Peter Murrell, ex marito di Nicola Sturgeon, è stato condannato per appropriazione indebita dei fondi del Partito Nazionale Scozzese

Peter Murrell a Londra il 3 giugno 2022 (Kirsty O'Connor/AP)
Peter Murrell a Londra il 3 giugno 2022 (Kirsty O'Connor/AP)

Peter Murrell, ex marito dell’ex prima ministra scozzese Nicola Sturgeon e amministratore delegato del Partito Nazionale Scozzese tra il 2001 e il 2023, è stato condannato a cinque anni e tre mesi di carcere per appropriazione indebita dei fondi del partito. La sentenza è stata emessa oggi, dopo che a maggio Murrell aveva deciso di patteggiare: qualora non l’avesse fatto avrebbe dovuto affrontare un processo, rischiando di ricevere una condanna fino a sette anni.

Murrell ha ammesso di essersi appropriato dell’equivalente di oltre 460mila euro, che tra il 2010 e il 2022 usò per comprare tra le altre cose auto, penne e orologi di lusso, rendicontando queste spese attraverso fatture false. Murrell e Sturgeon, che è stata prima ministra scozzese e leader del partito dal 2014 al 2023, si sono separati nel gennaio del 2025.

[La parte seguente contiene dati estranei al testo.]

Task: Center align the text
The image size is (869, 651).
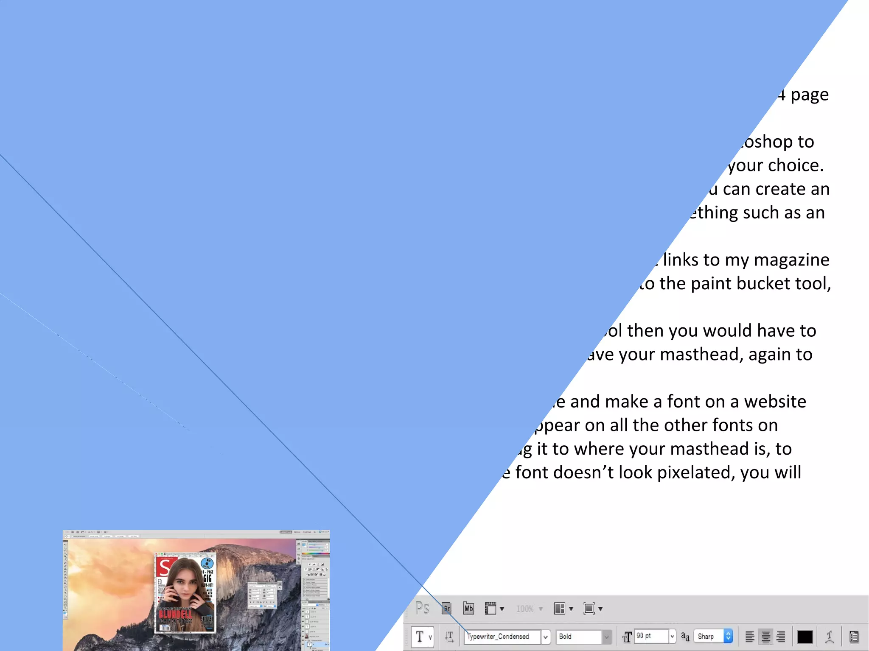Action: point(765,637)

Nel febbraio del 2023 Sturgeon annunciò a sorpresa le proprie dimissioni, dicendo di non avere più le energie per continuare a fare il suo lavoro. Meno di due mesi dopo Murrell fu fermato e rilasciato senza accuse in un’indagine sui fondi del partito, per cui poi fu indagata e interrogata anche Sturgeon: lui fu accusato formalmente di appropriazione indebita nell’aprile del 2024, mentre le indagini contro di lei furono archiviate nel marzo del 2025.